C’était il y a six ans, par un paisible dimanche de Pâques

Tout était calme au bureau de Winnipeg de l’unité qui veille à l’application de la loi sur la faune. Puis le téléphone a sonné. Le supérieur de Richard Labossiere l’appelait pour relayer un renseignement venu d’un informateur anonyme dans l’Arctique. Un jet privé de chasseurs sportifs mexicains venait de décoller d’Iqaluit, et l’informateur les soupçonnait de transporter des fourrures d’ours polaires. L’appareil s’arrêterait probablement à Winnipeg pendant deux heures pour se ravitailler en carburant.

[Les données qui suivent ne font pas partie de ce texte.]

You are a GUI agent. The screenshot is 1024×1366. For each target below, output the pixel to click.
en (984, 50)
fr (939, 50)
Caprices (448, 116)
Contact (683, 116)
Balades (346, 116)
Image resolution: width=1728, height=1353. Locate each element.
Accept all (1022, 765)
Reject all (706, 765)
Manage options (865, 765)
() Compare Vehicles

Richard Labossiere a réuni deux autres agents et du matériel avant de sauter dans leur véhicule pour le trajet d’une demi-heure jusqu’à l’aéroport. L’agent, ses collègues et quelques garde-frontières sont arrivés sur le tarmac au moment où l’avion atterrissait. Ils ont attendu que les passagers – un père, deux fils et un filleul ainsi que deux pilotes – sortent de l’avion et entrent dans la salle d’attente du ter­minal. Ils ont alors interpellé les chasseurs, puis procédé à des fouilles. Ce n’était pas difficile: un ours polaire mâle adulte pèse en moyenne 545 kg et, debout sur ses pattes arrière, peut atteindre plus de trois mètres de haut. D’une patte à l’autre, une peau peut mesurer deux mètres et demi de large. En effet, l’ours polaire est l’un des 23 des plus gros animaux et espèces vivantes au monde.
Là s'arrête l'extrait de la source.